ABOUT THIS TASK >> Output as a JSON list of strings the lines from the start of the items through the line containing "Task: Click on the day-tick-label: 17", one string per line, leaving out blank lines.

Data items
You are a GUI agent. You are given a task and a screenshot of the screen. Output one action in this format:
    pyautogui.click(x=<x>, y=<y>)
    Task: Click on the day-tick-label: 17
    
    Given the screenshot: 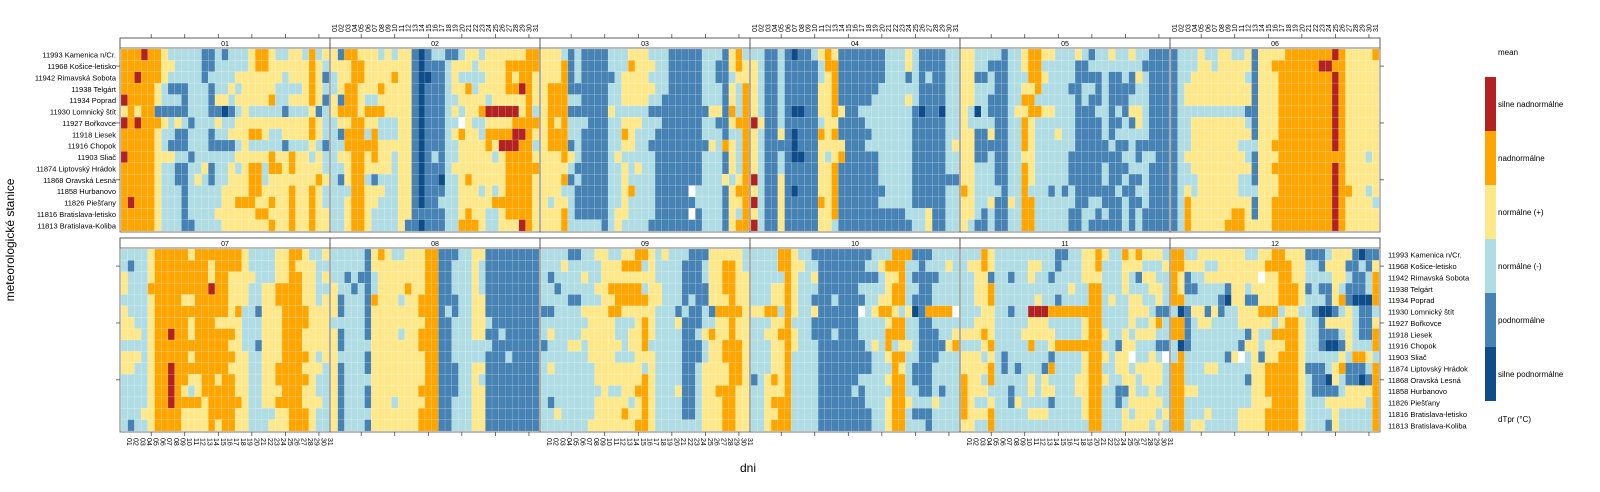 What is the action you would take?
    pyautogui.click(x=862, y=28)
    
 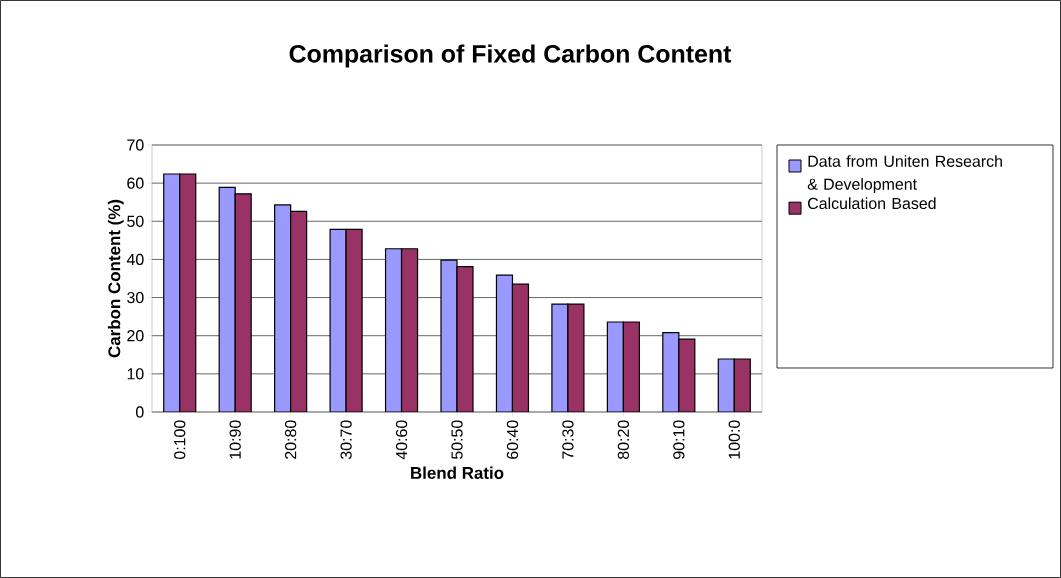 I want to click on x-tick-label: 10:90, so click(x=235, y=440).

ANSWER TO THE EXERCISE >>
[
  "You are a GUI agent. You are given a task and a screenshot of the screen. Output one action in this format:",
  "    pyautogui.click(x=<x>, y=<y>)",
  "    Task: Click on the day-tick-label: 17"
]